Copy exactly the lines of the material below, starting with the first and including the line that holds "Sell Tickets (937, 18)".
- - -
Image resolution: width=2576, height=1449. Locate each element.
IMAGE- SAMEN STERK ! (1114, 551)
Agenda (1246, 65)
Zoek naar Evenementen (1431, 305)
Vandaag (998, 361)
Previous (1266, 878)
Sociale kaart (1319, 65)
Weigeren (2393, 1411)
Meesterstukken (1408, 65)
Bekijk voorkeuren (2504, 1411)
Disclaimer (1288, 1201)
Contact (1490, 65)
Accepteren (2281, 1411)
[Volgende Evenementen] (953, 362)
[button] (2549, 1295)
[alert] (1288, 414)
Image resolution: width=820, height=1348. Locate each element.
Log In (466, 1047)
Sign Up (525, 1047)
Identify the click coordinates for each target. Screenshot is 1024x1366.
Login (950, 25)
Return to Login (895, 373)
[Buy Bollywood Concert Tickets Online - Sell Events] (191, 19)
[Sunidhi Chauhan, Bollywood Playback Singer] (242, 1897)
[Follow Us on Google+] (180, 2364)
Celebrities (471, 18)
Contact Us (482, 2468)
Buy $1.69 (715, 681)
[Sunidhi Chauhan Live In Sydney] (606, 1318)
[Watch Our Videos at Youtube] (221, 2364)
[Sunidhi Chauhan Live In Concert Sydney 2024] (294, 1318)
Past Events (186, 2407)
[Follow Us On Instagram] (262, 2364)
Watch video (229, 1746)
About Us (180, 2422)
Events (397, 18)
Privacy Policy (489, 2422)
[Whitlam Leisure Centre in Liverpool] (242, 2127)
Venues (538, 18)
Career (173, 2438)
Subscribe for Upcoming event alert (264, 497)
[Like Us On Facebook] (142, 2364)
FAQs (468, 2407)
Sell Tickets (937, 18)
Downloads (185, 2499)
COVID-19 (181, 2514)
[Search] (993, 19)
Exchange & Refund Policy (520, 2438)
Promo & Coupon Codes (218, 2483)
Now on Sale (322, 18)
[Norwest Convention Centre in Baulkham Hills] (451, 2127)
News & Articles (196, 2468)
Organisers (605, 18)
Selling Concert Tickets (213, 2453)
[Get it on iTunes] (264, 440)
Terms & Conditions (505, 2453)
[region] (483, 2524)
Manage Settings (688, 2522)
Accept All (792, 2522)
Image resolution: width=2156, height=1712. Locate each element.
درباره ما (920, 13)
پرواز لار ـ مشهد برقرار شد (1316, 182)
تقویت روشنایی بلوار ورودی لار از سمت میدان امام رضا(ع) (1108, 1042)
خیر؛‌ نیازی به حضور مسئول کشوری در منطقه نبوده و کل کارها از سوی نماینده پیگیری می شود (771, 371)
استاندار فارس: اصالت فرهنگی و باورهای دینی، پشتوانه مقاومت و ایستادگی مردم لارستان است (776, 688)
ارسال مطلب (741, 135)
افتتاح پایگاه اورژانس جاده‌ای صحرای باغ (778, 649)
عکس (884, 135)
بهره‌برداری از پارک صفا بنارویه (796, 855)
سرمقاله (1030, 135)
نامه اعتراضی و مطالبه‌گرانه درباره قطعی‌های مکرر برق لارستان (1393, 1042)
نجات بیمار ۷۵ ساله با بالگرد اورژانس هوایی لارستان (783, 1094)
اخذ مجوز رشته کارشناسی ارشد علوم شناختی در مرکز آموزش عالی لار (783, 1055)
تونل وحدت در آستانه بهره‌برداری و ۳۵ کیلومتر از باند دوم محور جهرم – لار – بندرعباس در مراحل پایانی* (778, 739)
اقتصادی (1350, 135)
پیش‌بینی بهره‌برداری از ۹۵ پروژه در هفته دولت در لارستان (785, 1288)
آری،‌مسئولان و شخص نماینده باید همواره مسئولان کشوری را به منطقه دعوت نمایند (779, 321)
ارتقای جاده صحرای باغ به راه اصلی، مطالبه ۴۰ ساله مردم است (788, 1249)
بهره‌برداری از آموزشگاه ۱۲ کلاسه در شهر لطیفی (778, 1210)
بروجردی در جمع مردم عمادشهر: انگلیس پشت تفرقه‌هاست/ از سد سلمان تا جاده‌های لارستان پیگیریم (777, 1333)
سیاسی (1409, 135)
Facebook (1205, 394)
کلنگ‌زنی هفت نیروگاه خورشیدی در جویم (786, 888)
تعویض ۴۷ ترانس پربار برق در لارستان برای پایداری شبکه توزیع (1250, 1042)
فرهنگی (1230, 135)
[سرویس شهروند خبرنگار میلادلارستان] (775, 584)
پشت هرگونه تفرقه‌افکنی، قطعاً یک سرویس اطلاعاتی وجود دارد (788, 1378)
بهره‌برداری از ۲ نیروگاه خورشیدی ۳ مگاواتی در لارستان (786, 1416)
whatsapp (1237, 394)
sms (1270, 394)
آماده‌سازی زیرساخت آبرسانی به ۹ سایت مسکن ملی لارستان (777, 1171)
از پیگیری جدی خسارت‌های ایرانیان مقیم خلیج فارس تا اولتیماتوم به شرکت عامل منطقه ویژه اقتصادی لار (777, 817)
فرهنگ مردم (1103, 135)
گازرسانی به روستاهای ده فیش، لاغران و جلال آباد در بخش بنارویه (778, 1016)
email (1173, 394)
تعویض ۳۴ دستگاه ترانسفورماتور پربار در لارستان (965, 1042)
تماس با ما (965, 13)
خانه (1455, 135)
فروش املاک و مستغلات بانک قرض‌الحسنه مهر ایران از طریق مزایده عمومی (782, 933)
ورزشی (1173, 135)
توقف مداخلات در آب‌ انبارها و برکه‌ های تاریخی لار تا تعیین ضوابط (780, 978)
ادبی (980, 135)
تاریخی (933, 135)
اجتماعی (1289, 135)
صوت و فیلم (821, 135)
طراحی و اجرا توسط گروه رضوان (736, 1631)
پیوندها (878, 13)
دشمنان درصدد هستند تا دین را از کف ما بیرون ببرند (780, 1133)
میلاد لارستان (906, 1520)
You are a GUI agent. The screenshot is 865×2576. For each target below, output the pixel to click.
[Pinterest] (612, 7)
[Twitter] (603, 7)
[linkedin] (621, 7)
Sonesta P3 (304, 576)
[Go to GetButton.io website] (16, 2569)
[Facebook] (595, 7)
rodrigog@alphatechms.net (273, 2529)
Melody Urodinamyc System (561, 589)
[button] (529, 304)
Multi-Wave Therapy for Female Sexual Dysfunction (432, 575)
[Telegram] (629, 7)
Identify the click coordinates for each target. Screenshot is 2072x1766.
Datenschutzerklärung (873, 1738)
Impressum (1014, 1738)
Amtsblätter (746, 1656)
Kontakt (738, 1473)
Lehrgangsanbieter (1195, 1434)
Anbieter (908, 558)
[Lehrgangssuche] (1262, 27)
- - -
* **ANSWER FOR THIS EXERCISE**:
Image resolution: width=2576, height=1449. Locate each element.
IMAGE- SAMEN STERK ! (1114, 551)
Agenda (1246, 65)
Zoek naar Evenementen (1431, 305)
Vandaag (998, 361)
Previous (1266, 878)
Sociale kaart (1319, 65)
Weigeren (2393, 1411)
Meesterstukken (1408, 65)
Bekijk voorkeuren (2504, 1411)
Disclaimer (1288, 1201)
Contact (1490, 65)
Accepteren (2281, 1411)
[Volgende Evenementen] (953, 362)
[button] (2549, 1295)
[alert] (1288, 414)
Image resolution: width=820, height=1348. Locate each element.
Log In (466, 1047)
Sign Up (525, 1047)
Identify the click coordinates for each target. Screenshot is 1024x1366.
Login (950, 25)
Return to Login (895, 373)
[Buy Bollywood Concert Tickets Online - Sell Events] (191, 19)
[Sunidhi Chauhan, Bollywood Playback Singer] (242, 1897)
[Follow Us on Google+] (180, 2364)
Celebrities (471, 18)
Contact Us (482, 2468)
Buy $1.69 (715, 681)
[Sunidhi Chauhan Live In Sydney] (606, 1318)
[Watch Our Videos at Youtube] (221, 2364)
[Sunidhi Chauhan Live In Concert Sydney 2024] (294, 1318)
Past Events (186, 2407)
[Follow Us On Instagram] (262, 2364)
Watch video (229, 1746)
About Us (180, 2422)
Events (397, 18)
Privacy Policy (489, 2422)
[Whitlam Leisure Centre in Liverpool] (242, 2127)
Venues (538, 18)
Career (173, 2438)
Subscribe for Upcoming event alert (264, 497)
[Like Us On Facebook] (142, 2364)
FAQs (468, 2407)
Sell Tickets (937, 18)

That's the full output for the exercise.